A l’occasion d’un contentieux engagé par un fonctionnaire territorial sollicitant l’annulation d’un brevet de pension n’incluant pas l’octroi d’une rente viagère d’invalidité, le Conseil d’Etat a précisé les critères d’attribution de cette rente.

Le Tribunal administratif de Nîmes, par un jugement du 21 novembre 2013, avait rejeté la demande d’annulation de Madame A, fonctionnaire territorial au sein de la commune de Cheval-Blanc, dirigé contre le brevet de pension délivré par la Caisse nationale de retraite des agents des collectivités locales (en tant qu’il ne prévoyait pas une rente viagère d’invalidité), au motif que « le lien entre les faits survenus en service et l'impossibilité pour Mme A...de continuer ses fonctions n'était pas à la fois direct et exclusif ».

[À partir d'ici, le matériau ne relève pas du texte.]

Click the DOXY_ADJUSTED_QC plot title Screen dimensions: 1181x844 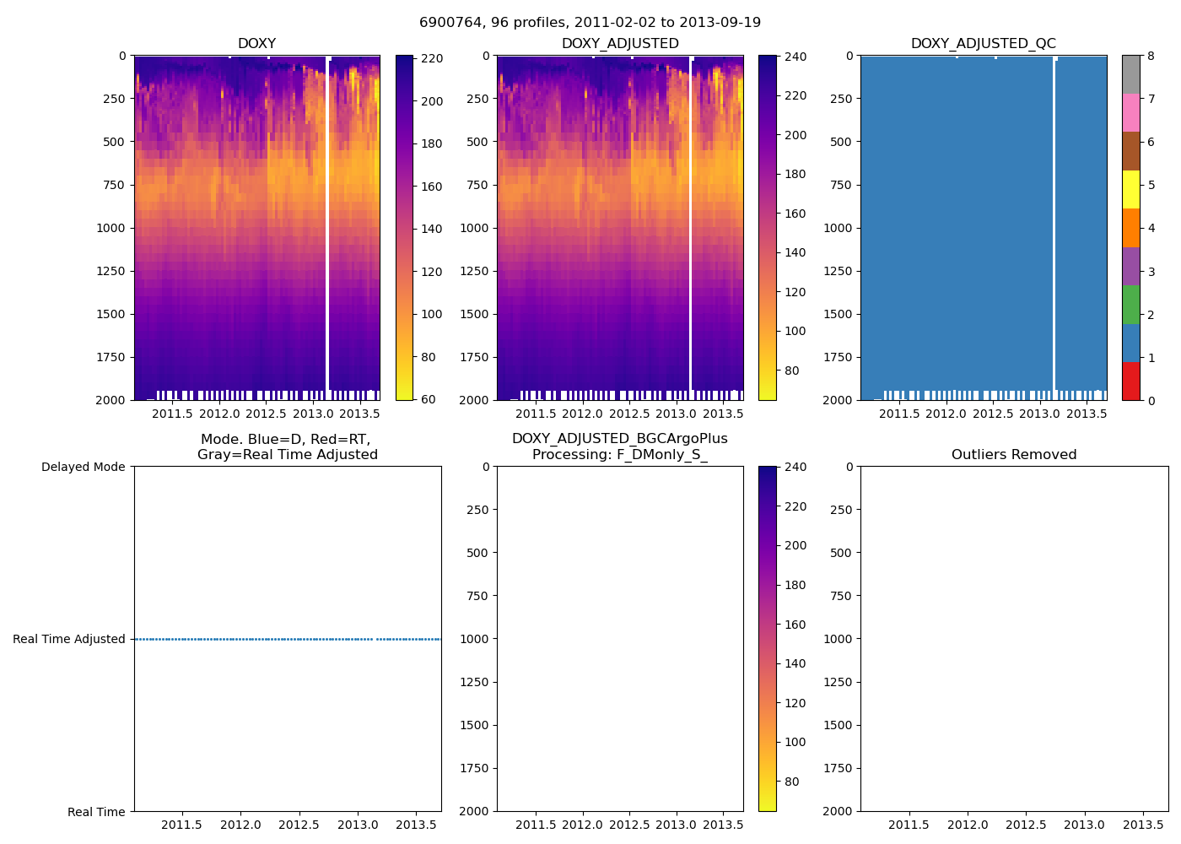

Le Conseil d’Etat, par un arrêt du 19 janvier 20151 censure ce jugement au visa des articles 36 et 37 du décret du 26 décembre 2003 relatif au régime de retraite des fonctionnaires affiliés à la Caisse nationale de retraite des agents des collectivités locales. Pour mémoire, l’article 37 susvisé énonce que la rente viagère d’invalidité est conditionnée au fait que la radiation des cadres ou le décès en activité sont «imputables à des blessures ou des maladies survenues dans l'exercice des fonctions ou à l'occasion de l'exercice des fonctions, ou résultant de l'une des autres circonstances énumérées à l'article 36 ci-dessus ».

Faisant une stricte interprétation de ces textes, le Conseil d’Etat juge dans son arrêt du 19 janvier 2015 que ceux-ci conditionnent l’octroi d’une pension viagère d’invalidité au seul fait que les blessures ou maladies imputables au service« …aient été de nature à entraîner, à elles seules ou non, la mise à la retraite de l'intéressé ». Le Conseil d’Etat retient ainsi, en toute logique, le caractère direct du lien de causalité entre les faits survenus en service et la mise à la retraite mais écarte expressément toute notion d’exclusivité de ce fait dans la procédure de mise à la retraite anticipée d’un fonctionnaire territorial, en estimant que ce critère ne ressort pas des dispositions des articles 36 et 37 du décret du 26 décembre 2003.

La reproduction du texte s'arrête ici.